I realized the way your eyes deceived me
with tender looks that i mistook for love
So take away the flowers that you gave me
And send the kind that you remind me of
Oh How real those roses seem to be
But there only imitation like your imitation love for me
I thought that you would be a perfect lover
You seemed full of sweetness at the start
But like a big red rose thats’ made of paper
There isnt any sweetness in your heart
Oh how real those roses seem to be
But there only imitation like your imitation love
PAPER ROSES – FACTS ABOUT THE SONG
“Paper Roses” is a popular song written by Fred Spielman and Janice Torre which was a hit first in 1960 for Anita Bryant and later for Marie Osmond in 1973.
Anita Bryant’s version of “Paper Roses” was originally released in 1960 as a single b/w “Mixed Emotions” (Carlton 528) and was the opening track on her 1961 album Hear Anita Bryant In Your Home Tonight! (Carlton STLP 12/127), recorded in “Provocative Stereo.” “Paper Roses” was Bryant’s biggest hit on the Billboard Pop chart, peaking at No. 5 in 1960. Bryant continued to release singles following “Paper Roses”‘ success. Although Bryant had hits that reached the Top 40 again, she never had another hit as big as “Paper Roses.”

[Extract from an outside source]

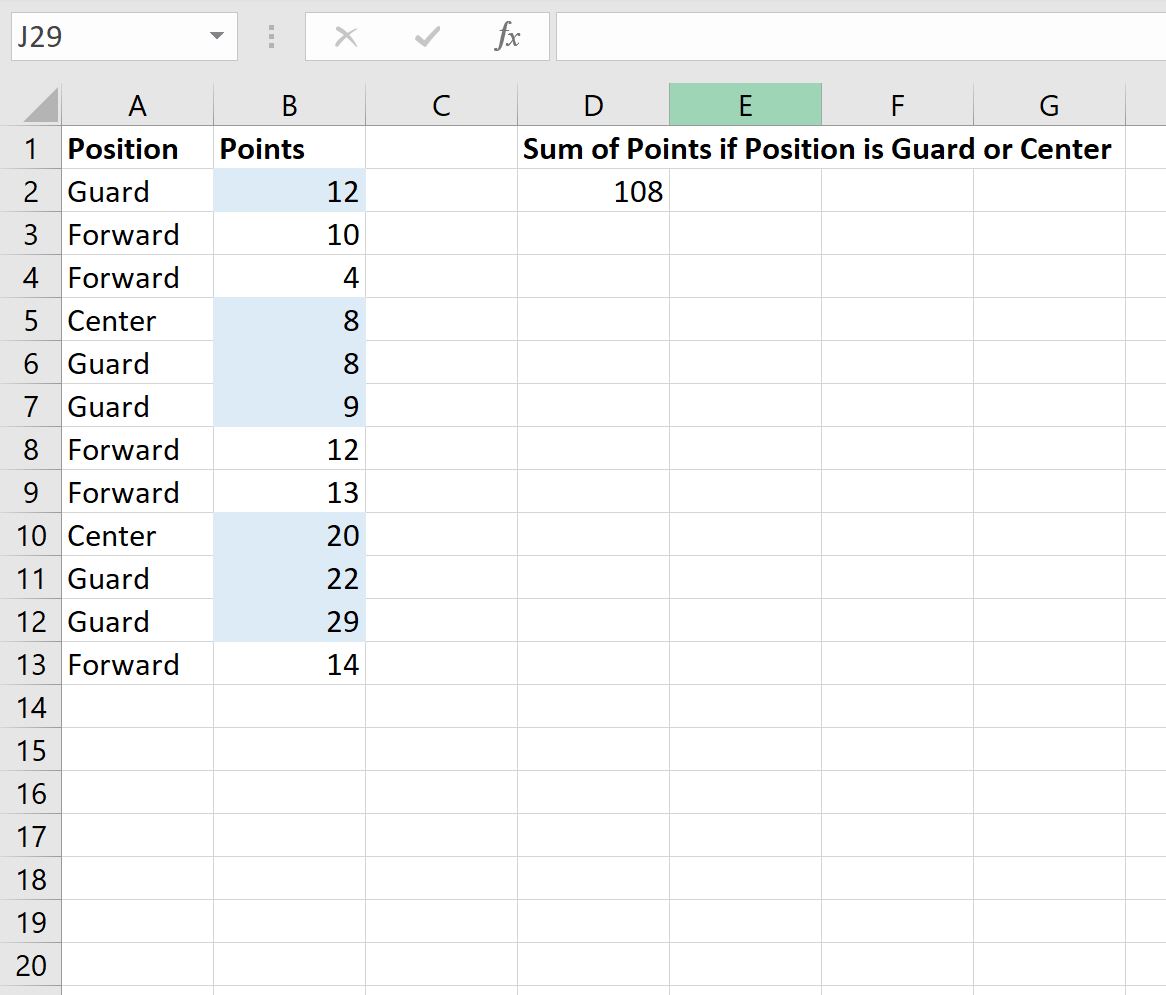Click inside the formula bar input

Bryant would later go on to be the spokesperson for an orange juice company, as well as lead anti-gay campaigns throughout much of the 1970s.
The Osmonds’ Version
In 1973, Olive Marie Osmond’s brothers, The Osmonds, were already well-established as stars in the pop music world and as teen idols (especially Donny). The Osmonds’ management convinced Marie to try her hand at singing as well, and soon she was performing with her brothers on tour, but not officially a member. When Marie began to record, she took a different tack from her brothers musically: she decided to try to make it big in Country Music. She was soon signed to MGM Records in Los Angeles, California.
Mike Curb, who had overseen Donny Osmond’s solo hit covers of oldies like “Go Away Little Girl,” “Puppy Love,” “Sweet and Innocent,” and “Hey Girl,” used the same approach with Marie. According to Curb in the book Billboard’s Hottest Hot 100 Hits by Fred Bronson, when Curb was looking for country songs for Marie to record for her first album, Sonny James suggested that Marie sing “Paper Roses.”

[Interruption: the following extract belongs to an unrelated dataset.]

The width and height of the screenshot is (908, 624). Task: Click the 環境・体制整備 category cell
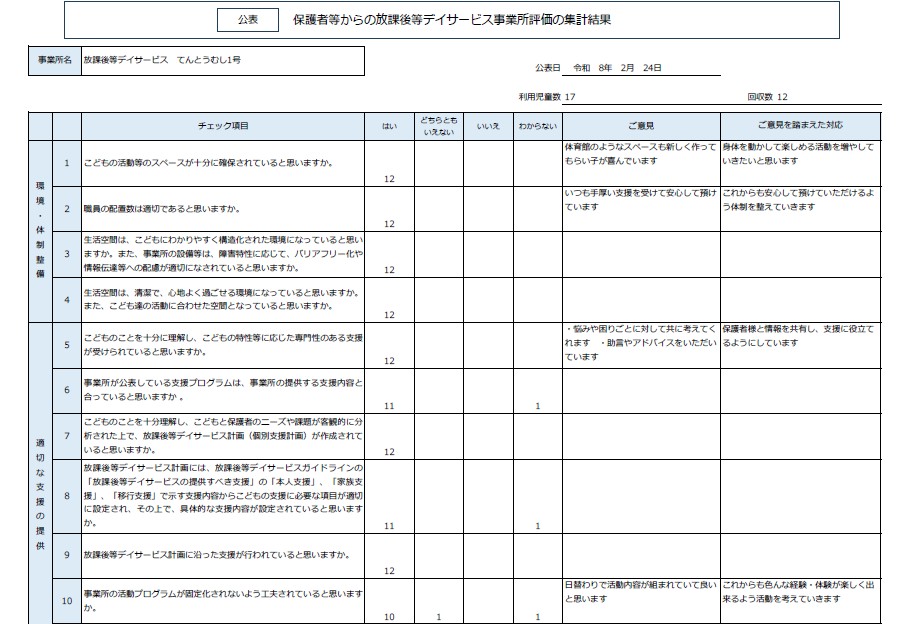pos(40,231)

“Paper Roses” was the first song recorded by Marie, and also her first single release. The single was released in August 1973. MGM promoted the single first to country radio, and received a favorable reaction to the song from radio stations and disc jockeys. Soon the song became a hit for Osmond, going all the way to #1 on the Country charts. Before long, the song crossed over to pop radio as well, becoming a #5 Pop and #1 Easy Listening singles hit. The album and single both received Gold certifications in the United States.

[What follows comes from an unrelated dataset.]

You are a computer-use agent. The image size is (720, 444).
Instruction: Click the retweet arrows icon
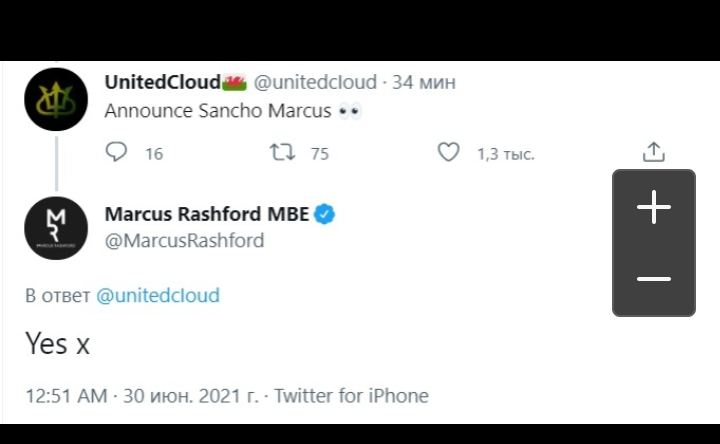click(x=281, y=152)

In the United Kingdom, where Osmond-mania was just as strong (if not stronger) than in the United States, “Paper Roses” climbed all the way to #2 on the pop charts.
Marie followed up the success of “Paper Roses” with a cover of another Anita Bryant hit from 1960, “In My Little Corner of the World,” but it didn’t fare as well, reaching only #33 Country and “Bubbling Under” the pop charts.
Marie re-recorded “Paper Roses” with the same producer and in the same studio for her 1990 The Best of Marie Osmond greatest hits album on Curb Records because her record label at the time did not have the rights to include the original recording.